How quickly can we turn this situation around? When will the normal volume international migrants return?

Even though Australia's borders are open once more, we won’t spring back instantly to the net growth we were previously experiencing through migration, which averaged around 230,000 people per annum. The best models are showing that it'll take another four years to get back to those numbers.

There is a reasonable likelihood that even then, we will settle a bit below what had been our net average migration intake over the last decade. Even though Australia is open for migration, much of the world is still locked down and some of our key markets from which people travelled to Australia, have changed their priorities. For example, with international students, it's a competitive market and Australia is not their only option.

Similarly with skilled migration, there is a global war for talent and international competition for skilled migrants. Australia will have to work hard to attract these workers. So, it will take a while for Australia to get back to what we have known.


We used to get around 200,000 to 250,000 pa. Are these numbers sufficient to meet the shortfall required to keep our population growth on track and our economy at full employment?

The long-term averages Australia has been experiencing through migration have been sufficient for our needs. In fact, in recent decades, the population growth through migration has accelerated the housing boom and the infrastructure bottlenecks, which our largest cities have experienced.

Moving forward, the population numbers will be lower than what have been recent averages. This will mean that in 2032 we will probably end up at closer to 29 million nationally, rather than the 30 million pre-COVID forecast.

However, this is not a bad thing. A slower rate of migration and therefore slower population growth can provide a more sustainable population increase. It can provide an economic stimulus and opportunities for key sectors that rely on migration such as the education sector, tourism, and hospitality.


What will be the impact of rapidly rising numbers of migrants coming into Australia have on the property market?

Even during the two years of closed international borders, we saw demand for property spike and house prices and rentals rise rapidly. Now with open borders, the domestic demand is going to be added with international demand, and this demand will further grow housing and rental prices.

With demand for housing exceeding supply and vacancies at historic lows, clearly Australia needs to be increasing its supply of units, townhouses, and apartments.

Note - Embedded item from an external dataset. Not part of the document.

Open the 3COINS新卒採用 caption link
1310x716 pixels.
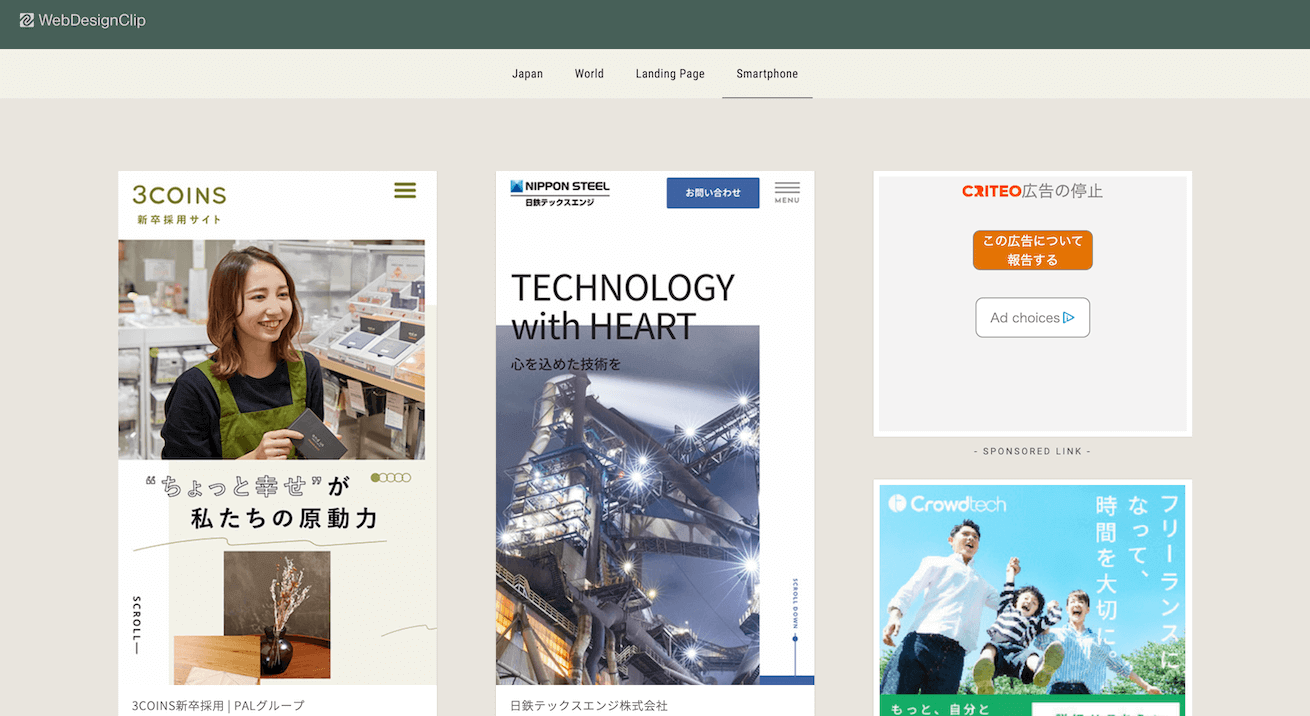pyautogui.click(x=218, y=705)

This will be even more important as our population growth ticks steadily up.


Do you think the government is doing enough to speed up the processing of migrant applications right now to make up for lost time?

As we move back to a period of strong migration growth, Australia will need to manage the speed of the increase. In a time of rising living and housing costs, this would be challenged if overseas migration were to suddenly flip to red-hot growth levels again. A sustainable migration program, specifically targeting areas of skilled shortfalls and visa categories that will grow Australian businesses is key for Australia's economic future. This requires deliberate marketing of Australia as an international destination. But also, appropriate policies to ensure that the growth through migration can be met with the planning, construction, and infrastructure needs.


About Mark McCrindle
Mark McCrindle is a social researcher with an international following. He is recognised as a thought leader in tracking emerging issues and researching social trends. Having developed his reputation across two decades as an award-winning social researcher, best-selling author and social commentator, Mark has appeared across all major television networks, radio and print media, and been twice invited to speak at TEDx. He has presented thousands of keynotes and workshops in all major industries including finance, technology, health, mining, energy and education for top global brands and organisations. His advisory, communications, and research company, McCrindle, count among its clients more than 100 of the largest companies and leading international brands.